How Hormone Puts a Kick in the Sperm’s Tail

It’s exhausting being a sperm. Having made the long-distance swim up the fallopian tube, a sperm must then rev up its tail to propel itself through the thick jelly-like coating of the egg. The female hormone progesterone, released by the egg, prompts the tail to switch from a smooth swimming motion to a frantic flicking, but exactly how has been puzzling. Researchers have now shown that the hormone acts directly on a sperm surface protein, a discovery that may suggest new nonhormonal contraceptives.

For 10 years, researchers have suspected that progesterone, which the egg releases in huge quantities, is responsible for the asymmetrical, whiplike tail movements that give sperm enough torque to penetrate the ovum. Because sperm respond to progesterone within seconds, scientists reasoned that the hormone must bind to a surface protein and not one within the cells, which would take longer for the progesterone to reach.

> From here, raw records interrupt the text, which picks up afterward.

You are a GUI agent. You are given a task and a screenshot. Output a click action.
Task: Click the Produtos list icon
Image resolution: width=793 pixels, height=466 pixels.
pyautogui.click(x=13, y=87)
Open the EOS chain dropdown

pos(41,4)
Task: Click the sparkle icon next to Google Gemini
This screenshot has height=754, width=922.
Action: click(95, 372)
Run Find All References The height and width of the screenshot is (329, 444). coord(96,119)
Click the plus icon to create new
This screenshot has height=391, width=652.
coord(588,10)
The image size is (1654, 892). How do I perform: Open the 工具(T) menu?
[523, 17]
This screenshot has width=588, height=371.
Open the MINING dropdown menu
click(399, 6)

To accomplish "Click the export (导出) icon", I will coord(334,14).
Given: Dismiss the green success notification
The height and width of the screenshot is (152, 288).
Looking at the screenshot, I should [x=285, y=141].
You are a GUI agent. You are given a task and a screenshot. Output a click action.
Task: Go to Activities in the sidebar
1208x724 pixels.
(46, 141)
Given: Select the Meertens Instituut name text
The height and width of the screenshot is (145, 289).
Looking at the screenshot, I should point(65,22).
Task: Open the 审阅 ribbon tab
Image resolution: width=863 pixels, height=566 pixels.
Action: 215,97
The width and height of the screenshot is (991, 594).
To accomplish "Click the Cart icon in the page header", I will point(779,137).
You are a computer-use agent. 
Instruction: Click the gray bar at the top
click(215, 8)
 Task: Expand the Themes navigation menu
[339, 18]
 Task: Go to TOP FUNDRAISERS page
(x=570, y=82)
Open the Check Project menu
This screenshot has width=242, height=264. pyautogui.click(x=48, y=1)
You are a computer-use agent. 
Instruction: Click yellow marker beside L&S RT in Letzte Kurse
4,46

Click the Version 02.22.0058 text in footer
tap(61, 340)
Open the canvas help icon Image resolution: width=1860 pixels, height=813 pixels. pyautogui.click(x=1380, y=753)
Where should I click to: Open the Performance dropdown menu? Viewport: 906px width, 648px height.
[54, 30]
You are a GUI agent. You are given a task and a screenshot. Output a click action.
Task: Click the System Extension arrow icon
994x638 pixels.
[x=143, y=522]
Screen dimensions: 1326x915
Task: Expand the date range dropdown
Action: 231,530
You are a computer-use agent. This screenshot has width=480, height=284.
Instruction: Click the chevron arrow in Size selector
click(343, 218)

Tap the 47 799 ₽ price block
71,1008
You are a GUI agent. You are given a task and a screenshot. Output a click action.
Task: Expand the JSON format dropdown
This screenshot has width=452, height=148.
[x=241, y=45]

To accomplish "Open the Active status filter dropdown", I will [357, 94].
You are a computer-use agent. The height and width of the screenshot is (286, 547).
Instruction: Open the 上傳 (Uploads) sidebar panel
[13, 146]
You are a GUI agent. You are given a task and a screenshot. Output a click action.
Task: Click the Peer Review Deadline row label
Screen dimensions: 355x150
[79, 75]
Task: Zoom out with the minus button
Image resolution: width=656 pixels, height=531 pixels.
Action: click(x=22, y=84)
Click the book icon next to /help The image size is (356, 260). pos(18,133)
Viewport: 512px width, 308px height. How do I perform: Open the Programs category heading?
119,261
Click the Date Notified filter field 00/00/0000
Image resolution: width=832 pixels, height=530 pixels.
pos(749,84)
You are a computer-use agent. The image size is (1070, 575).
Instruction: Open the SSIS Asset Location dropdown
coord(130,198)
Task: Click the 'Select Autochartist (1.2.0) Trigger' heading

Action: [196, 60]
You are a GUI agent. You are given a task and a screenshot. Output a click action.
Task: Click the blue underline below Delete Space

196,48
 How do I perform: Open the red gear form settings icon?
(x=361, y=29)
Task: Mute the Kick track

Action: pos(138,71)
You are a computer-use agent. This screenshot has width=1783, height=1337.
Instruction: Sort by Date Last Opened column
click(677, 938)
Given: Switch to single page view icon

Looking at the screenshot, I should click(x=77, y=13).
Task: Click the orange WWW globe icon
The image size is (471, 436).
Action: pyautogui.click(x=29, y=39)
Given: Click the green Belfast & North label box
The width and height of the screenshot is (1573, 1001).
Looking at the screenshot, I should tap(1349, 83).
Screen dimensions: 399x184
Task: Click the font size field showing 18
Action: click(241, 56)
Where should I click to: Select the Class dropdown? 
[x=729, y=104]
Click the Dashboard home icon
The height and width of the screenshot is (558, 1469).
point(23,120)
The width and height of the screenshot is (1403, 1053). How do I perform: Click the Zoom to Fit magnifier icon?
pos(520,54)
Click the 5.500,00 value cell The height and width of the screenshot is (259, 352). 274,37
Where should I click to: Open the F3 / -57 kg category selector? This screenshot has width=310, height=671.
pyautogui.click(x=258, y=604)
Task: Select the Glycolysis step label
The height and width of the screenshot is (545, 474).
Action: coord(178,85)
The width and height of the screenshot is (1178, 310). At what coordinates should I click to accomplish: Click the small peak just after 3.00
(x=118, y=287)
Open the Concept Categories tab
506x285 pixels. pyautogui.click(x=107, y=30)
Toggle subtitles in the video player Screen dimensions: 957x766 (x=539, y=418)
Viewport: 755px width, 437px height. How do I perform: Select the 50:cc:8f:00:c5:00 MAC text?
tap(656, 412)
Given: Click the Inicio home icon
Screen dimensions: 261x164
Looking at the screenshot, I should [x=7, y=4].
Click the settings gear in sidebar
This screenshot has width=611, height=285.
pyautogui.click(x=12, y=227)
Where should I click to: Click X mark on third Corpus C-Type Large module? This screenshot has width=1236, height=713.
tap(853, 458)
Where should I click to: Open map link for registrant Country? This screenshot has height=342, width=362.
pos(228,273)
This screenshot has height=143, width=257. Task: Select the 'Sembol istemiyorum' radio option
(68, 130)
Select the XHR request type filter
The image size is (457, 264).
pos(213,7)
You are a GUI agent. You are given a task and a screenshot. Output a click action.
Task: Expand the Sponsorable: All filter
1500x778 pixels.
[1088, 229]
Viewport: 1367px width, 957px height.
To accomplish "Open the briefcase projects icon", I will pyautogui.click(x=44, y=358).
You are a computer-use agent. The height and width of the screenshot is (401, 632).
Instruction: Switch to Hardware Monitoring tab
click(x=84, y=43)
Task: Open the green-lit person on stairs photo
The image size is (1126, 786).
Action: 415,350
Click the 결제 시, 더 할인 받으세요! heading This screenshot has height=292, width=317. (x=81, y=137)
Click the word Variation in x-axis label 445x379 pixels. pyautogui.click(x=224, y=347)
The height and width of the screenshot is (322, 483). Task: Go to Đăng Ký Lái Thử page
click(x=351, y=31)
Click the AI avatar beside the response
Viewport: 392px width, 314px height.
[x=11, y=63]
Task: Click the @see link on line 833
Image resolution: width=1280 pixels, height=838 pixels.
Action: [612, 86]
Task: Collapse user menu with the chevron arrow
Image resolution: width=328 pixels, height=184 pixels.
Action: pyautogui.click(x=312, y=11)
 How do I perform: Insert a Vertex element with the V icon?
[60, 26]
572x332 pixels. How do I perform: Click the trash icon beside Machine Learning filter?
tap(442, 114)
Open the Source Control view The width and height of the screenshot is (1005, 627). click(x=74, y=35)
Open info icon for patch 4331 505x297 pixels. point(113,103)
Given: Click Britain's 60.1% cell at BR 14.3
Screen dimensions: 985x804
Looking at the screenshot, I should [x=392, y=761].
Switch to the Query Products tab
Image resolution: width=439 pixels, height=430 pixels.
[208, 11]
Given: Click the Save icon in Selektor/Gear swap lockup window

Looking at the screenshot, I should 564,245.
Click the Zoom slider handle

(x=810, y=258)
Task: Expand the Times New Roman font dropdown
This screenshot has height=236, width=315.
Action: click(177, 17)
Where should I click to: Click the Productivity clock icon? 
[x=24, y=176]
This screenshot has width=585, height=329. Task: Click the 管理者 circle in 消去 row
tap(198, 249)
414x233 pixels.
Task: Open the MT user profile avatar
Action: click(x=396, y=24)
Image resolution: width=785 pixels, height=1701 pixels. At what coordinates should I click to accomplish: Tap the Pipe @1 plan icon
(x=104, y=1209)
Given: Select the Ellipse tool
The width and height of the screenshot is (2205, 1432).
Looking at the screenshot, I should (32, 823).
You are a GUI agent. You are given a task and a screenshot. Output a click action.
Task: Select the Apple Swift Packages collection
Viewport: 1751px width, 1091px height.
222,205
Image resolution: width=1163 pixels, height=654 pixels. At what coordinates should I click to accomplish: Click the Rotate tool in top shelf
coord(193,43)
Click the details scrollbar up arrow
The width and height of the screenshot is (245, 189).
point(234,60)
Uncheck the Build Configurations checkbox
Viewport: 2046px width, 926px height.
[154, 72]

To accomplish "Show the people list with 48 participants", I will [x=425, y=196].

In 2001, researchers hoped they had found the progesterone receptor when they discovered that infertile men and mice sometimes had mutations that disrupted a protein, called CatSper, which ferries calcium ions in and out of sperm. This so-called calcium channel is found exclusively within sperms’ tails, but working out whether it responds to progesterone proved a thornier exercise than expected. Sperm are not easy cells to work with—for one thing, they don’t stay still.

Now, two research teams have finally connected progesterone to CatSper by inserting a tiny electrode into individual sperm, a technique usually reserved for measuring the electrical signals in neurons. In independent studies appearing online in Nature today, the groups have documented the change in current inside a sperm as progesterone causes positively charged calcium ions to pass into the cell. And because a working ion channel produces a characteristic electrical fingerprint, the researchers were able to use their electrodes to demonstrate that CatSper was responsible for letting in the calcium.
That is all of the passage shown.